Why Indian Angel Network remains bullish on startup investments

Indian Angel Network aims to invest in about 100 startups across sectors with its new Rs 1,000-crore Alpha Fund.

Why Indian Angel Network remains bullish on startup investments

Monday February 13, 2023,

4 min Read

The Indian startup ecosystem is in the grip of a funding winter but green shoots are emerging from a few venture funds.

The Indian Angel Network (IAN), an early-stage investment platform, remains defiant in the face of macroeconomic headwinds with plans to invest in around 100 startups through its new Rs 1,000-crore fund.

Founded in 2006, IAN is among the leading angel investment platforms in the country with a primarily focus on early-stage startups. The platform, which raised a Rs 375-crore venture fund in 2017, has bigger investment ambitions now with its Alpha Fund that it launched in October.

While IAN typically invests Rs 1 crore–Rs 3 crore ($120,000–$350,000) in a startup, it is looking to sign larger cheques from its Alpha Fund, typically in the range of $1 million to $5 million.

Indian Angel Network launches second VC fund of Rs 1,000 Cr

Investing in the early stage

According to a PwC India report titled ‘Startup Deals Tracker - CY22’, total funding last year dropped 33% to $24 billion. In both 2021 and 2022, early-stage deals accounted for 60%–62% of the total funding (in volume terms).

The category remained a favourite among investors as early-stage deals contributed about 12% in terms of value to the total funding in 2022, compared with 7% in the previous year.

IAN expects to make the first close of the Alpha Fund at around Rs 350 crore by the end of March, and has already received considerable interest from investors within and outside the country.

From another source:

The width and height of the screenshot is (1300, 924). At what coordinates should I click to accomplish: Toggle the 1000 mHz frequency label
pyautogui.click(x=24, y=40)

The majority of the investment will be made through its angel network—comprising domain experts, CXOs, and entrepreneurs—which IAN believes is its strong point.

Learning from the past

IAN gained a few learnings from its first venture fund where it could not participate in the follow-on funding rounds of startups that raised capital from other sources.

Vinod Keni

Vinod Keni, Managing Partner, Indian Angel Network Alpha Fund

“When you don't participate (in follow-on funding), one sort of ends up with such minority equity positions that you're not able to really make any meaningful contribution. That's a big learning from fund one,” says Vinod Keni, Managing Partner at Indian Angel Network Alpha Fund, in an interaction with YourStory.

IAN is an early investor in startups including Uniphore and Wow! Momo, which raised larger follow-on funding extending up to the Series D round. While Uniphore secured $400 million in 2022, Wow! Momo landed $15 million from a new set of investors sans participation from IAN.

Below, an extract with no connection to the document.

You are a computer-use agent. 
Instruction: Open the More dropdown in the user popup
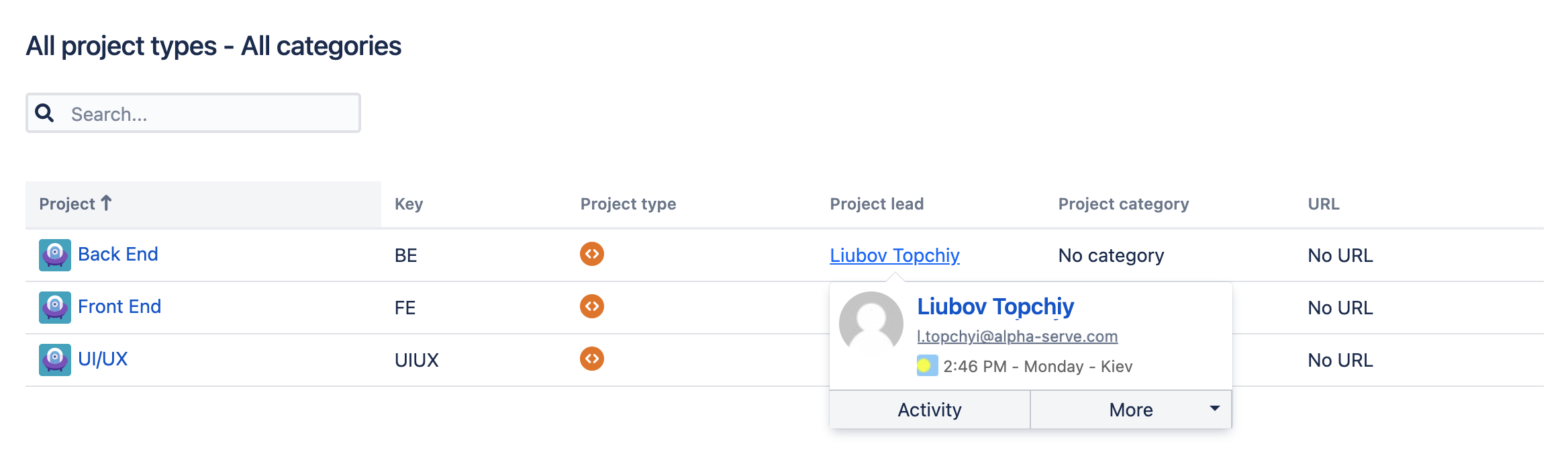(1131, 410)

The Alpha Fund will be sector agnostic even though Vinod says some segments like cleantech, climate tech, healthtech, agritech, and industry 4.0 are gaining higher traction.

Investment strategy

For the new venture fund, IAN has categorised its investments into three buckets: 

  • The first bucket will comprise a third of the fund that will be used for follow-on investments for meaningful equity positions in portfolio startups. 
  • The second will involve co-investing along with its angel network, which gives IAN early access to potential winners. 
  • The third bucket will focus on co-investing with other external investors, going beyond its current portfolio of startups.

Vinod expects the Alpha Fund to make the final close of Rs 1,000 crore in 12 to 18 months. It has garnered interest primarily from family offices and wealthy individuals residing abroad as well as in India, including from beyond the metro cities.

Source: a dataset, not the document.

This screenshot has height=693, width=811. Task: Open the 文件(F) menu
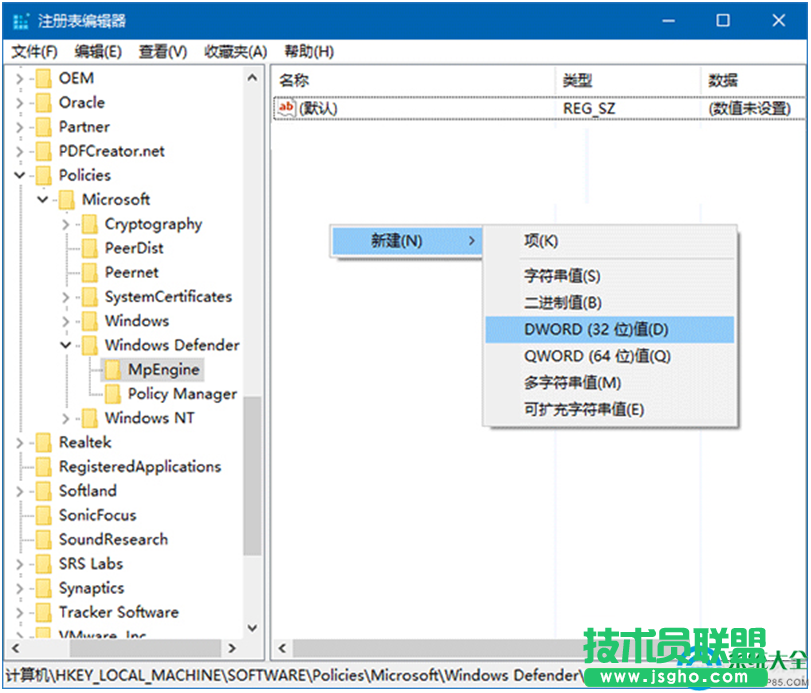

While the funding environment has undergone a shift, IAN does not want to get carried away by any investment trends and will continue with its existing investment philosophy of parking money in sustainable businesses.

“The basic premise of venture investing is to actually look for good founders, strong teams, and the ability to execute disruptive ideas,” says Vinod.

The first fund’s internal rate of return (IRR) is about 50%, and two-thirds of its portfolio startups have gone on to raise their next round of capital. VCs use the IRR metric to estimate the profitability of potential investments.

The investment platform also boasts 50% proprietary startup investments, i.e. companies seeking capital from the investment platform first.

Vinod credits this to IAN’s network effect, bringing more functionality than just the capital through individuals who enable access to markets, resources, and mentorship to startups as well as founders.

IAN also boasts domain experts on its platform to help startups in its portfolio to scale. It also has an investment committee and advisory board to focus on the governance of investments.

While the funding winter may have slowed activity in the ecosystem, Vinod believes that irrespective of the low capital inflow, there are still opportunities to invest in technology-led innovative startups in India.

“I think good quality startups and entrepreneurs will still be able to attract resources, including capital,” he says.